Traditional treatments, such as the applications of copper compounds or antibiotics, are largely ineffective in the control of bacterial leaf blight. Increasingly, rice is being genetically engineered for resistance to the disease, as treatment proves difficult. More than 30 genes have been identified as being associated with resistance to bacterial leaf blight, and have been given names Xa1 to Xa33.

Biological control methods are relatively recent developments which are not currently in common use. They may be used in the future to reduce damage done by bacterial leaf blight, with experimental data showing up to a 64% reduction in damage. Including the use of metabolic products isolated from fungus Paraphaeosphaeria minitans (syn. Coniothyrium minitans).

== Virulence ==
The first definite evidence of Cost of virulence in any plant pathogen was discovered in this bacterium. Vera Cruz et al., 2000 find it is possible to find and quantify this subtype of evolutionary trade-off in Xoo.

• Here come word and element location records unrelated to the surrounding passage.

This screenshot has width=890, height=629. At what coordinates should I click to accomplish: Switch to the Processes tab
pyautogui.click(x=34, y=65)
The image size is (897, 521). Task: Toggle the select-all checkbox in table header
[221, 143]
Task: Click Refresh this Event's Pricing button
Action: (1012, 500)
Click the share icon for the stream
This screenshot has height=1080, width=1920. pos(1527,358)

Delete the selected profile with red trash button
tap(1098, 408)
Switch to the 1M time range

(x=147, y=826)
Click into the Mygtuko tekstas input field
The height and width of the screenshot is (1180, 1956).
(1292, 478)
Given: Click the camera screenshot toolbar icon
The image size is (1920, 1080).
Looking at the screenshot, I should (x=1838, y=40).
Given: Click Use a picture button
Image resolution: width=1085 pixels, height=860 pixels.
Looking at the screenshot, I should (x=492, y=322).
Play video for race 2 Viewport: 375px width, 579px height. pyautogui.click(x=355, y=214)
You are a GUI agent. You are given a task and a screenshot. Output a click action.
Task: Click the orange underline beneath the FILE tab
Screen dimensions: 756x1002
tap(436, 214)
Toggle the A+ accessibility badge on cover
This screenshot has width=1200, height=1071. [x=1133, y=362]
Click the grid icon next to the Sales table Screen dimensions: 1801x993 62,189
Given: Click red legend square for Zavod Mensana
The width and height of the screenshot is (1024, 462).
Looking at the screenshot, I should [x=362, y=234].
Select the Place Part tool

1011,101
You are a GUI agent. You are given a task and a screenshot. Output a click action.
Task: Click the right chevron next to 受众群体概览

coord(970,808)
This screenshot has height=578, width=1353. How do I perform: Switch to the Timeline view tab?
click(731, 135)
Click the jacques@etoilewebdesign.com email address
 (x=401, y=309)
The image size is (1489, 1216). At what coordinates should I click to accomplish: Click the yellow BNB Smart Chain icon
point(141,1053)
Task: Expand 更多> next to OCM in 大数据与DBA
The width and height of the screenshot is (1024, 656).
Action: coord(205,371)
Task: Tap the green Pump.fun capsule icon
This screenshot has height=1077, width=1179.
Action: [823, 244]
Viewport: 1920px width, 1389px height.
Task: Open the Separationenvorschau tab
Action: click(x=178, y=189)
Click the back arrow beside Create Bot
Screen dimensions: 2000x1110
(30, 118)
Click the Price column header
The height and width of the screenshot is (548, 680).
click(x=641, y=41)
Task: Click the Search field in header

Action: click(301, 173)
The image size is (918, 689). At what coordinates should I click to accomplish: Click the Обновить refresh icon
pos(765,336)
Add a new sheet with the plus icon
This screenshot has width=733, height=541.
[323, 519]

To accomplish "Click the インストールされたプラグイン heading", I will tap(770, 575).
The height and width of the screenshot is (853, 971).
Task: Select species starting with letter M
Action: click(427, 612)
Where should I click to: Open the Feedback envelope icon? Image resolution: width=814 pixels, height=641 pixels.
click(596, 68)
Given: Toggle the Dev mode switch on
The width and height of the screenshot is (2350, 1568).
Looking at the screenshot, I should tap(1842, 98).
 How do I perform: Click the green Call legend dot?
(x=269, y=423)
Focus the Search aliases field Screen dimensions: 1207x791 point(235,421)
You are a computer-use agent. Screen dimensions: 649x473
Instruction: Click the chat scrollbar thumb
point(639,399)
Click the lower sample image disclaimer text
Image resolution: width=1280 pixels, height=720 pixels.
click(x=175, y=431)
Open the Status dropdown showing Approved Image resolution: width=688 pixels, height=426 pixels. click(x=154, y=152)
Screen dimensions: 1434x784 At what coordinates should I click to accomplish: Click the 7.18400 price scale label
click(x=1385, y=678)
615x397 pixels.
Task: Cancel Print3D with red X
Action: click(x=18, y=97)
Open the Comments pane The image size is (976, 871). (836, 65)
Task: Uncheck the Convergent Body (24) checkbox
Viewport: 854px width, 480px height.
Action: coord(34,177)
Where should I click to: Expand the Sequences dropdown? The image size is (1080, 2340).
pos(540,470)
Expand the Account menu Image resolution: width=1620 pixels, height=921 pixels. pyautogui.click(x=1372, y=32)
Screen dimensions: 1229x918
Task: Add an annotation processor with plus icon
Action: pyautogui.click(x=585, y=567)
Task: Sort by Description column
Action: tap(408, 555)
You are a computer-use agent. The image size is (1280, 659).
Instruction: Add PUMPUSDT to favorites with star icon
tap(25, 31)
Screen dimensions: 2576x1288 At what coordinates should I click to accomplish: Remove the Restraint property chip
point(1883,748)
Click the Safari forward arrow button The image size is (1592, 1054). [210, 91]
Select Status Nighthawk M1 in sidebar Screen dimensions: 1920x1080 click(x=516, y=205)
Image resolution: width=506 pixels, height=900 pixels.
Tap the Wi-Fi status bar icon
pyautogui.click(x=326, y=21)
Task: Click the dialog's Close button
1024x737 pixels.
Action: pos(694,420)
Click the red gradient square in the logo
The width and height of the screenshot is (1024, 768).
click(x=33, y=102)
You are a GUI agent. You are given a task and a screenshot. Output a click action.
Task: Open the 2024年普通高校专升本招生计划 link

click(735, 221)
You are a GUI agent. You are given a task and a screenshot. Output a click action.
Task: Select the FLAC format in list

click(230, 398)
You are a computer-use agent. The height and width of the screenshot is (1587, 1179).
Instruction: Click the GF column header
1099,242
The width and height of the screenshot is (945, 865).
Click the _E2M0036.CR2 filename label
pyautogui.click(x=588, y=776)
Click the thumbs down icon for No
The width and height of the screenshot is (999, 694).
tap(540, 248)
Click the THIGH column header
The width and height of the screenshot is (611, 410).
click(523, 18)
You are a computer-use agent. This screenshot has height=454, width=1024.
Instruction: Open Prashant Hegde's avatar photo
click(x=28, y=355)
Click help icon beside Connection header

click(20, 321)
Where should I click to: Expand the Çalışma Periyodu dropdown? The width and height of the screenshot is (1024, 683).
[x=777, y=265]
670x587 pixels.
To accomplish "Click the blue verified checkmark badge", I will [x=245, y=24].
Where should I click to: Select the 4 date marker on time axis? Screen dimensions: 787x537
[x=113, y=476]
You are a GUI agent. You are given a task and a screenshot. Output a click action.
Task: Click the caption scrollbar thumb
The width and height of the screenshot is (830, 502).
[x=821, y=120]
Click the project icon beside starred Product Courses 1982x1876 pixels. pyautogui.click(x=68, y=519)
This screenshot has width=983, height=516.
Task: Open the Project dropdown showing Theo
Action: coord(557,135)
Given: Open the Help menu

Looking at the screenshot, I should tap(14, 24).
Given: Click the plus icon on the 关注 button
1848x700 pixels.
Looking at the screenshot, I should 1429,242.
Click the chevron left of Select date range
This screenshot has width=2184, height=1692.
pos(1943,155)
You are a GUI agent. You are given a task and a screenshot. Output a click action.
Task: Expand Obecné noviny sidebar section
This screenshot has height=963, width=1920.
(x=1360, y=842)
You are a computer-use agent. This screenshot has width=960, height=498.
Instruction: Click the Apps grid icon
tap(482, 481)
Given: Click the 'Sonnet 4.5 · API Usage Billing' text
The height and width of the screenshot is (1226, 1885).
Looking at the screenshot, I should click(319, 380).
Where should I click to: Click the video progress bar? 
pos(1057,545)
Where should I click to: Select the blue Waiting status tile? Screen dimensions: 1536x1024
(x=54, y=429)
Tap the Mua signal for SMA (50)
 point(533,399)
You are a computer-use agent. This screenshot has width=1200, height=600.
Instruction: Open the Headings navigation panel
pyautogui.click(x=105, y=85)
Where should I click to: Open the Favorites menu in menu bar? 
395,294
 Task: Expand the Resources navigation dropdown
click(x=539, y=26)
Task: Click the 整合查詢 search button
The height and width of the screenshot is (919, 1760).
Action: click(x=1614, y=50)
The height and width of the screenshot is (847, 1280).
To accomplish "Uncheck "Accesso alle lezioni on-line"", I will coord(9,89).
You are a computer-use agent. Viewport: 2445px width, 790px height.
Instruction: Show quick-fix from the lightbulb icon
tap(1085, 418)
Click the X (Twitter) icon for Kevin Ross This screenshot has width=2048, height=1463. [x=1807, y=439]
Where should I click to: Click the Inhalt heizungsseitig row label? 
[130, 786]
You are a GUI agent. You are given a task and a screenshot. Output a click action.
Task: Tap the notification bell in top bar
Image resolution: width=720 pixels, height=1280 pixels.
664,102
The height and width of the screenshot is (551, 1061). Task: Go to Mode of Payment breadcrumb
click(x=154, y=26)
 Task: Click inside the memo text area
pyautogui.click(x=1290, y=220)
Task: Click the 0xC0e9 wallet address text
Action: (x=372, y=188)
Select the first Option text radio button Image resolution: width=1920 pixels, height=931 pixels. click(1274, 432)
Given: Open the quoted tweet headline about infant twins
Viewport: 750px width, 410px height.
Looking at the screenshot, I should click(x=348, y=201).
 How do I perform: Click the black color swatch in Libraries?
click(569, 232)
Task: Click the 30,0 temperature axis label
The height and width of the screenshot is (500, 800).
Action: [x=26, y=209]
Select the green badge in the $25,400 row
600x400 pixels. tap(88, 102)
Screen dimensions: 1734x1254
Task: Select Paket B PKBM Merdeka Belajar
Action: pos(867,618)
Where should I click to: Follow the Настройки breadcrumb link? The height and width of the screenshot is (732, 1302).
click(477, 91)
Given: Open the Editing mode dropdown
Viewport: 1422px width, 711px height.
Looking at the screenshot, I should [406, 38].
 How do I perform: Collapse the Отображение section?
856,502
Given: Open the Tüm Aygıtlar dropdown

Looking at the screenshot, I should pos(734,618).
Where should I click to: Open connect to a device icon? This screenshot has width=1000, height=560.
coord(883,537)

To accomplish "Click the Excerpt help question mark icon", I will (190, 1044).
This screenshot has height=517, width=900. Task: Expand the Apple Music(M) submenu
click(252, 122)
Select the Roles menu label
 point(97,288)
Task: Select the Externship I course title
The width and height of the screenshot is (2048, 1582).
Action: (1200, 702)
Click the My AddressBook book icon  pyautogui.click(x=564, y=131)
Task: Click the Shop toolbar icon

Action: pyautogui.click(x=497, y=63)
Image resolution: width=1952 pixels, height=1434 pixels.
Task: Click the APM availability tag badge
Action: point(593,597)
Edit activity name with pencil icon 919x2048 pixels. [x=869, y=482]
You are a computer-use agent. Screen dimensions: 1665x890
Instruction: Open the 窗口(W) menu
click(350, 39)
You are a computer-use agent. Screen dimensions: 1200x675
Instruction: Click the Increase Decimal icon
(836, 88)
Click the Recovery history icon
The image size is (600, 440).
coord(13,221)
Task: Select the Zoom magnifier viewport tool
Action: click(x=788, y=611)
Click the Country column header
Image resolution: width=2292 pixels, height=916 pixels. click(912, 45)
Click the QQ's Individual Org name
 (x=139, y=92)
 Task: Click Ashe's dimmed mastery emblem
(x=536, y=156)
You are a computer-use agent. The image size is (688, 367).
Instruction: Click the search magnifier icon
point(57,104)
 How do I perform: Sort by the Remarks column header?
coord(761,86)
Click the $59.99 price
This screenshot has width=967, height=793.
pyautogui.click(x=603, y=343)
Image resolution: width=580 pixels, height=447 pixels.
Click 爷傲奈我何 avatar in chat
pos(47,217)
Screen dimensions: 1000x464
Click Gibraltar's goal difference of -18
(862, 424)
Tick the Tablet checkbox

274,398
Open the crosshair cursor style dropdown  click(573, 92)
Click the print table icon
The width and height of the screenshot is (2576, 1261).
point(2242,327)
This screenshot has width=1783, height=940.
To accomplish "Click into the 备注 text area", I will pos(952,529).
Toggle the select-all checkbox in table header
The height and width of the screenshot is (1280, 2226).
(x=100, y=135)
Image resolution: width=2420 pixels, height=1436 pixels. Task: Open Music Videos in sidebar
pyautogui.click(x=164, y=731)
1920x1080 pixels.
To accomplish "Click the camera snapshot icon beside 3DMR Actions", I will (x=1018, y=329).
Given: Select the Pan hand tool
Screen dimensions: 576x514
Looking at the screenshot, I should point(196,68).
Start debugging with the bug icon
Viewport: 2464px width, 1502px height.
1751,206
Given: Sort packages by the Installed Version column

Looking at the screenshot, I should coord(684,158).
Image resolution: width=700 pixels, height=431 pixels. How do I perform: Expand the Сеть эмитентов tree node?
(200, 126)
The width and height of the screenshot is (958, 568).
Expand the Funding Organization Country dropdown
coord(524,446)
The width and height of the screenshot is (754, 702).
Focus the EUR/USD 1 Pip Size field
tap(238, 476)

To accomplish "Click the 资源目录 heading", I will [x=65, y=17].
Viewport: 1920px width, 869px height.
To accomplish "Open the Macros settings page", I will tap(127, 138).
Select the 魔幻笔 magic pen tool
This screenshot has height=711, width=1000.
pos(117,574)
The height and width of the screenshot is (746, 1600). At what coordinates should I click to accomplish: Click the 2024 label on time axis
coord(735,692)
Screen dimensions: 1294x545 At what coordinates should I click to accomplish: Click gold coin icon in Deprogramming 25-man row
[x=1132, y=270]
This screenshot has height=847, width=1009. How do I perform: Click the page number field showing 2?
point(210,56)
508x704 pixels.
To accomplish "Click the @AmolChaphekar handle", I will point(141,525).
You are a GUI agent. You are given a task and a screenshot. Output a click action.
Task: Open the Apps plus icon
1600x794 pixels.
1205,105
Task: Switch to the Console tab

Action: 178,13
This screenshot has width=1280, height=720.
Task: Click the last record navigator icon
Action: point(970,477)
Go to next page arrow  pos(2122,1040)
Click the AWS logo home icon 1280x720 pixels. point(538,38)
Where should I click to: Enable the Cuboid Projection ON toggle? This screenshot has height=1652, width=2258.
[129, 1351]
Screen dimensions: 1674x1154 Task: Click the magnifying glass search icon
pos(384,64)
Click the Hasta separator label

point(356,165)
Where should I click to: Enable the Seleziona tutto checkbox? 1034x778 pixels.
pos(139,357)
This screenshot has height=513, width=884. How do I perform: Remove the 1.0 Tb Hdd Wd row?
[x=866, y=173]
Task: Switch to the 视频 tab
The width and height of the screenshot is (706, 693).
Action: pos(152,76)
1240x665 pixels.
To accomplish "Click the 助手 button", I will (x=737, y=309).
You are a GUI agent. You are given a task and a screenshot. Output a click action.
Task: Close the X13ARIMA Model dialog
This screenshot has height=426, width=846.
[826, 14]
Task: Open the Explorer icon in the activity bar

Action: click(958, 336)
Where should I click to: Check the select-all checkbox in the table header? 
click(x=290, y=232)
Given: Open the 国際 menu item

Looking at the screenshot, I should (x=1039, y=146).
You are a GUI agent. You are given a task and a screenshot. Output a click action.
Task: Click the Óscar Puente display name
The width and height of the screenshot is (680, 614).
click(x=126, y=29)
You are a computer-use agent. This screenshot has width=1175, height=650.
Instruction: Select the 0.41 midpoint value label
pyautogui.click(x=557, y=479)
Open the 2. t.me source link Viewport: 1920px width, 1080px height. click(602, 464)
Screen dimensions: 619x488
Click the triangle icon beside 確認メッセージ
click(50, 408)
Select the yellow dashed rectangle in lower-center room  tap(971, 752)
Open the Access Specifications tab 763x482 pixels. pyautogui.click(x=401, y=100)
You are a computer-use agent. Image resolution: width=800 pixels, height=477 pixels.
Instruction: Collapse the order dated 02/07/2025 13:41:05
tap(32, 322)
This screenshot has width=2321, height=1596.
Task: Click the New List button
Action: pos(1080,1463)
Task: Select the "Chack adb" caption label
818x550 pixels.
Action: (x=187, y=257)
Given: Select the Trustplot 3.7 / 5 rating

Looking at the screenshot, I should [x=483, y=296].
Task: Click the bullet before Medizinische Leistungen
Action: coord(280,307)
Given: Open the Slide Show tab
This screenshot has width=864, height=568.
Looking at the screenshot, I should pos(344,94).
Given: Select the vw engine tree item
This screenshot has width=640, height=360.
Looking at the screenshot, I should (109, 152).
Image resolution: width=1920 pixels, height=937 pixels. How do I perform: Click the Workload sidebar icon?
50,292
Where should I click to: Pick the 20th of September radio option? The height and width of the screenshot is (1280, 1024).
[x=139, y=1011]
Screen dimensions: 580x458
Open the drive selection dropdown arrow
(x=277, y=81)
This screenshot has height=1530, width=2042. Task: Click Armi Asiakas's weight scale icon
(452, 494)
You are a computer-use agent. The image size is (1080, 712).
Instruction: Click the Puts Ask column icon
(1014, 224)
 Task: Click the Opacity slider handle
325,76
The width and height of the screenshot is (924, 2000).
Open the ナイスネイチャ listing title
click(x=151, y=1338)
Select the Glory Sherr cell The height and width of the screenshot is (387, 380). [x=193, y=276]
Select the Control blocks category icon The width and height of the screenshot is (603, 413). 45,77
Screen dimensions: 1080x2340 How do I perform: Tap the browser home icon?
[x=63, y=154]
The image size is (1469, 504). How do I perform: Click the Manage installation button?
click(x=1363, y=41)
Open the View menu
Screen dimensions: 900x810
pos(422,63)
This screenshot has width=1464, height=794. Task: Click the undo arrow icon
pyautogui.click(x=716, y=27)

They do this by trialling Xoo isolates against rice isogenic lines with clones of avirulence genes to obtain the necessary precision.

== Resistance ==
In 2019, genes that enable host resistance to bacterial blight were engineered into rice, leading to more than ten resistant cultivars. They rely on resistance genes Xa4, xa5, xa13, Xa21, Xa33 and Xa38, and were released for commercial cultivation.

The OsSWEET13 transcription promoter is related to resistance in an unusual way. Zhou et al., 2015 knocks out OsSWEET13 using PthXo2 a transcription activator-like effector nuclease (TALEN). Knockout produces a rice with resistance to Xoo.